返り値のProxyは、.location にアクセスされたら第二のProxyを返し、その第二のProxyが href への代入を捕まえて window.location.href にリレーする。他のプロパティは無視するので、サイト側が w.focus() のようなメソッドを呼んでも壊れない。

injectedJavaScriptBeforeContentLoaded に入れる

差し替えは、ページのスクリプトが動く前に完了している必要がある。injectedJavaScript(読み込み完了後に実行)だと、サイト側のイベントハンドラが既に元の window.open を参照して束縛済みなことがあり、乗っ取りが効かない。

<WebView
  source={{ uri: 'https://example.com/' }}
  injectedJavaScriptBeforeContentLoaded={INJECTED_JS}
  onShouldStartLoadWithRequest={(req) => {
    // 親windowが飛ぼうとしたURLをここでネイティブ画面に橋渡ししてもよい
    return true;
  }}
/>

末尾の true; は注入JSの評価結果として何か値を返すためのおまじない。オブジェクトが最終値だとネイティブ側でエラーになることがある。

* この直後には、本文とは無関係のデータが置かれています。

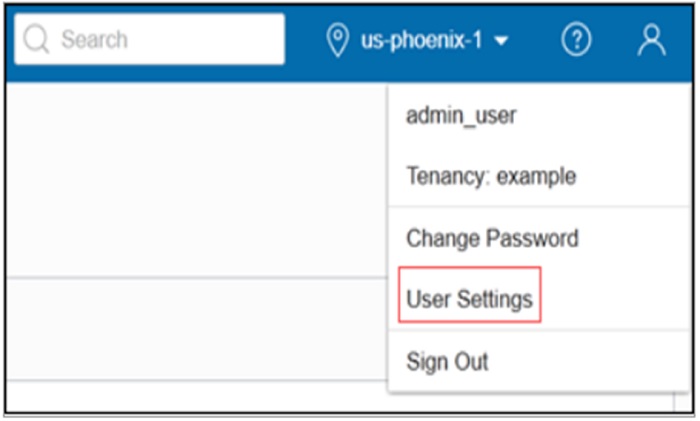Select admin_user in the profile menu
700x421 pixels.
[x=461, y=116]
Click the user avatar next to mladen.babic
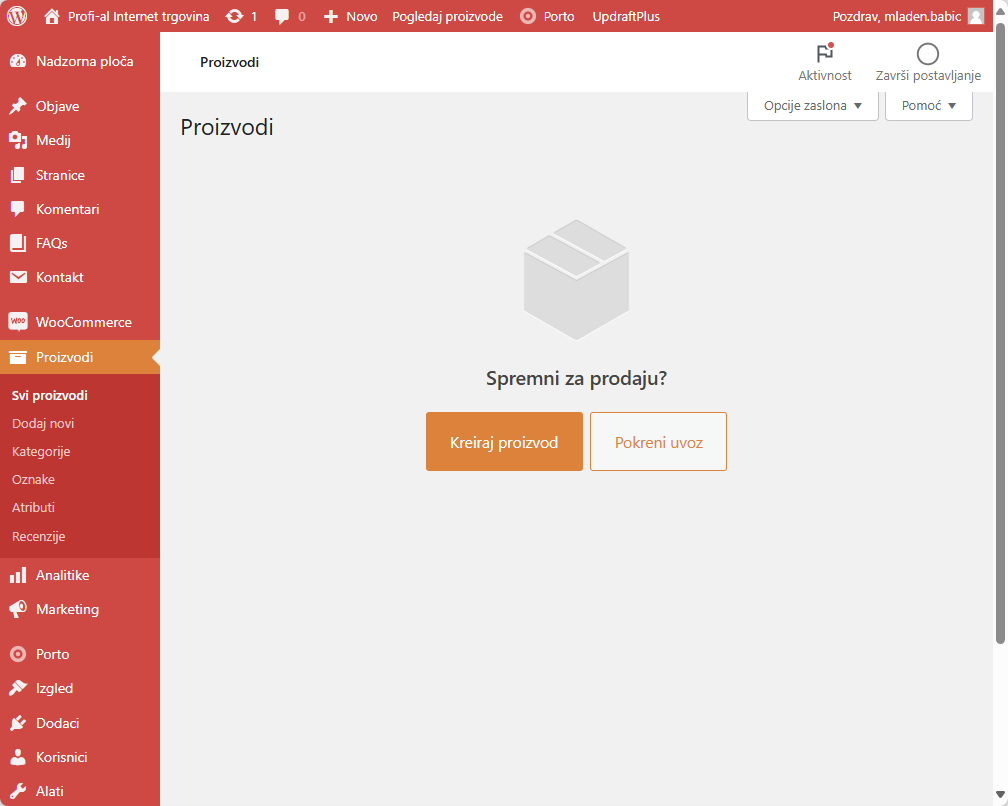Screen dimensions: 1008x806 coord(976,16)
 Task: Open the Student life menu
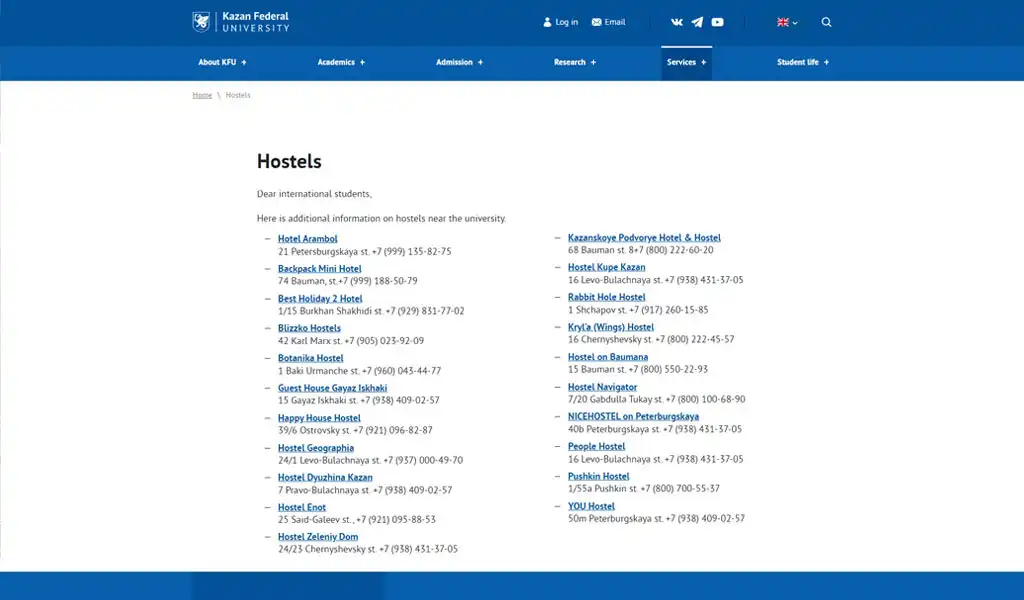point(803,62)

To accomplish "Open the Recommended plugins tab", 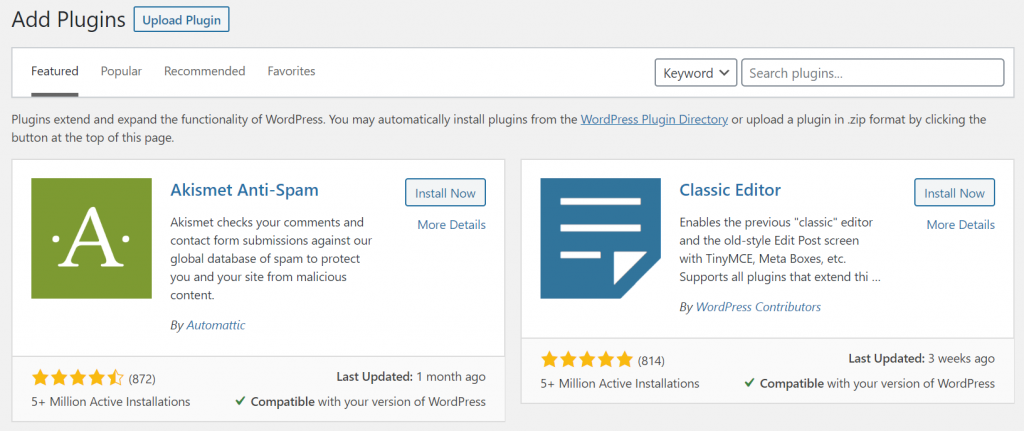I will 204,72.
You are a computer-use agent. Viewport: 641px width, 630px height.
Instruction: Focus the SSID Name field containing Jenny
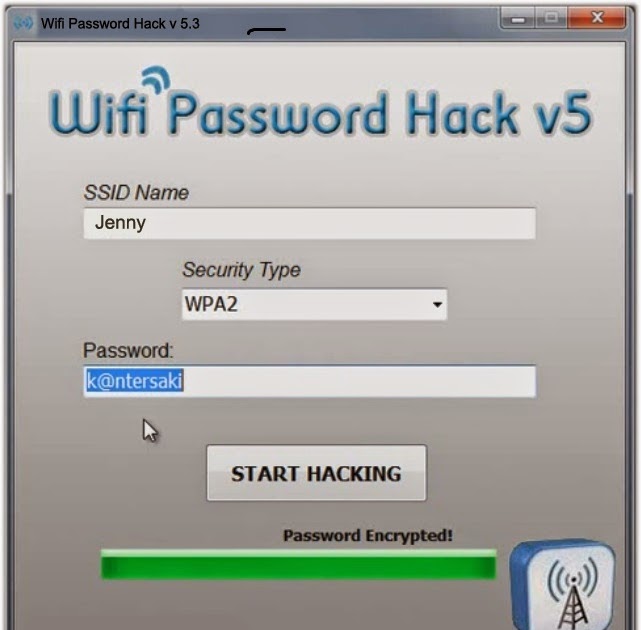309,223

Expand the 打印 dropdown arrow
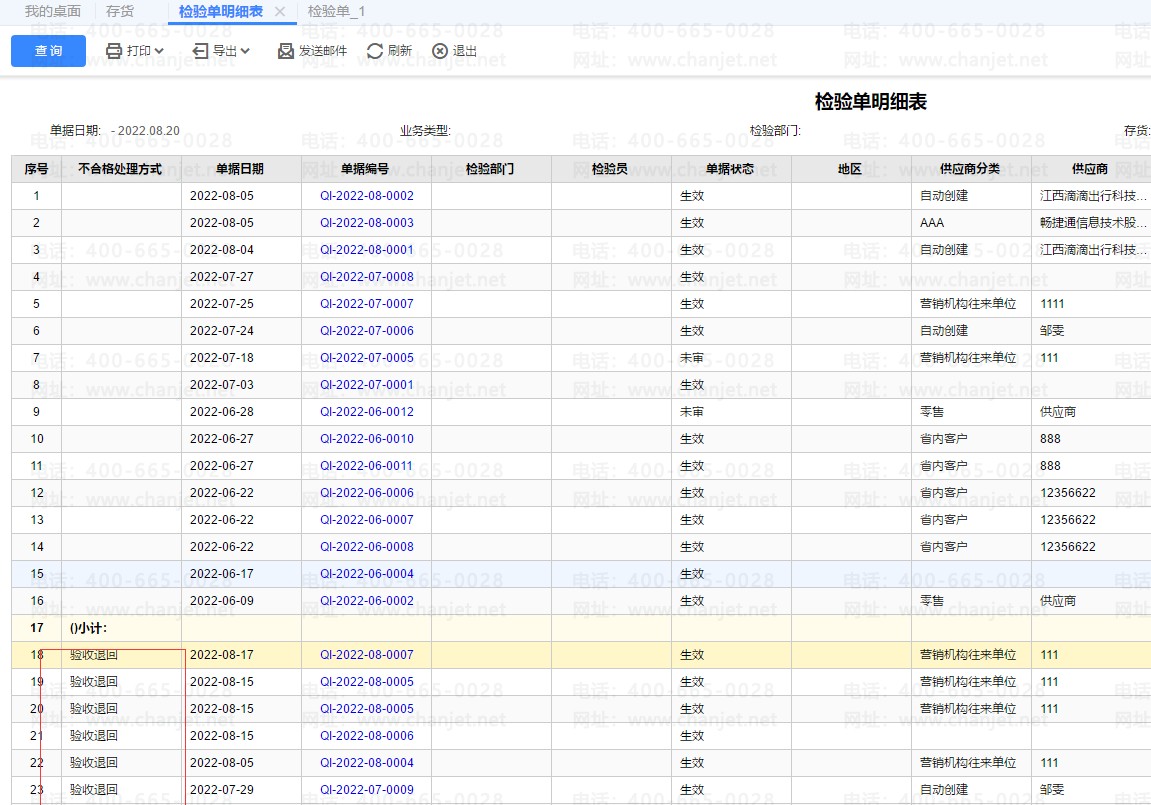[x=159, y=51]
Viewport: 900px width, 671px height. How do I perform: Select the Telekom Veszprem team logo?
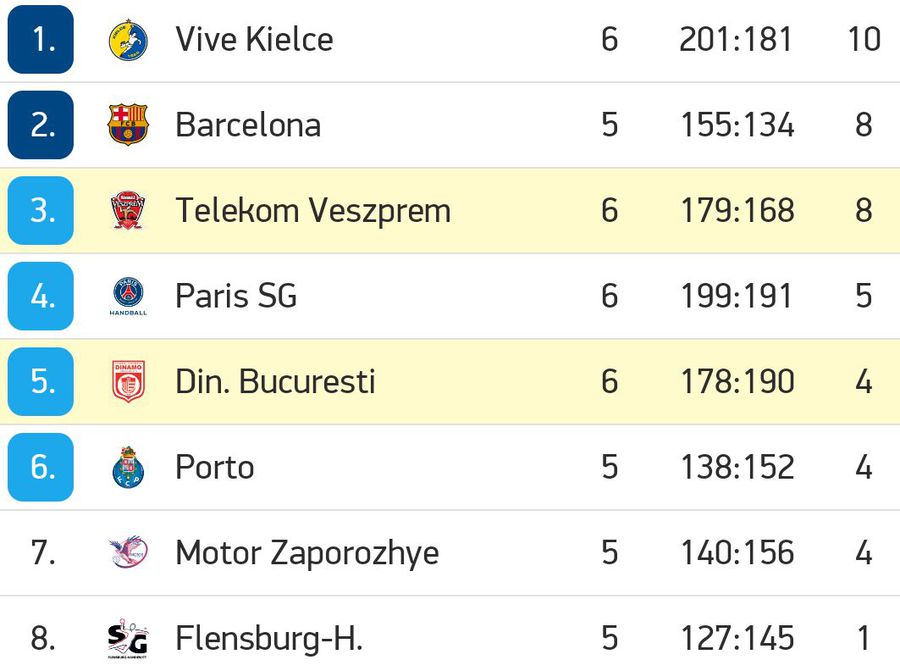point(128,210)
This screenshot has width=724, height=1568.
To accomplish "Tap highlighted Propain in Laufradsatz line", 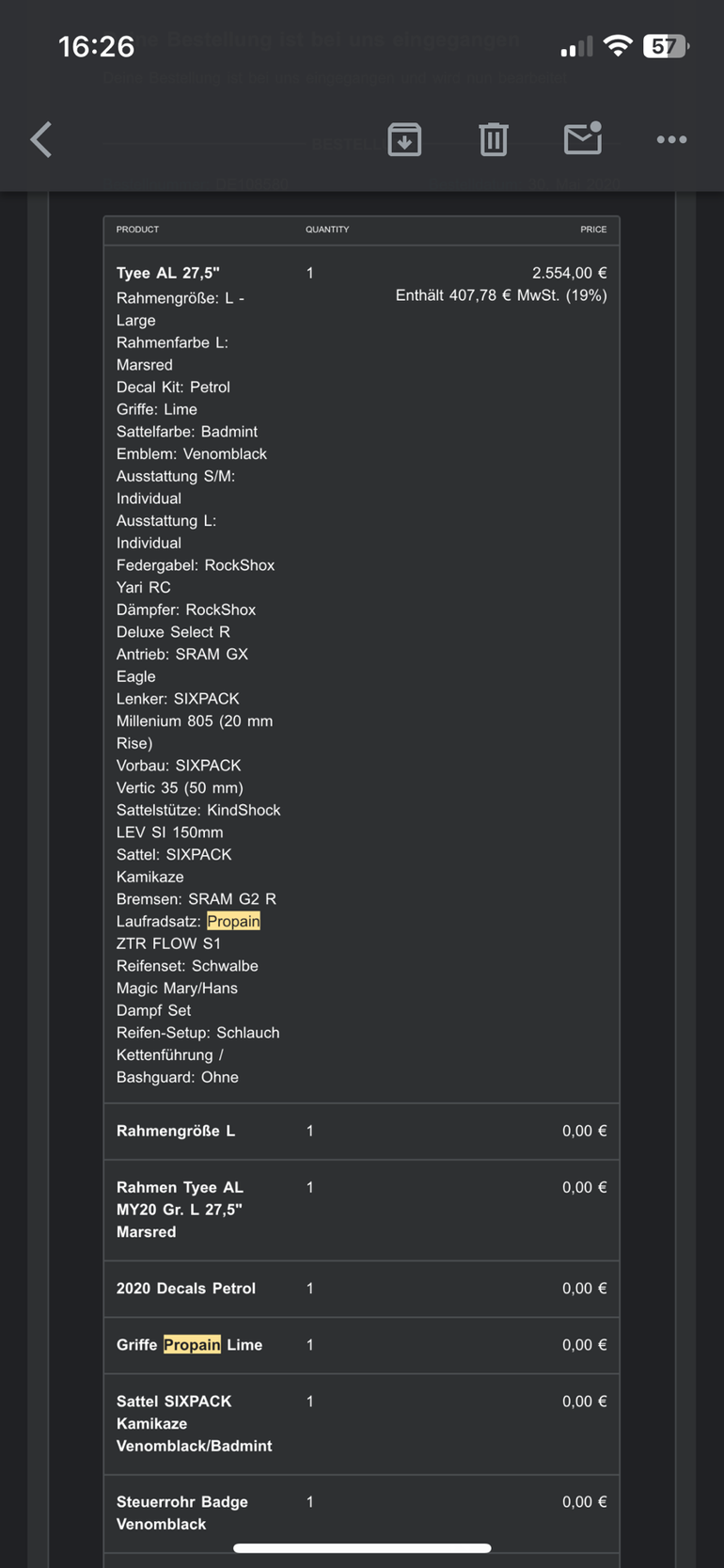I will pos(233,921).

効かないパターン:新規ウィンドウの中で処理が続くケース

今回のProxyは「開いたウィンドウの location.href に代入して終わり」のパターンに効く。window.open の戻り値に対して document.write したり、postMessage を送ったり、focus() の戻り値を確認するようなコードは、本来ウィンドウが存在しないと成立しないので、Proxyで穴埋めするより onShouldStartLoadWithRequest でURLを拾ってネイティブ側でハンドリングした方が早い。

目的は「サイト側の window.open で始まる遷移を、モバイルWebViewでも同じ画面に遷移させる」ことに絞る。汎用のwindow shimを目指すと崩れる。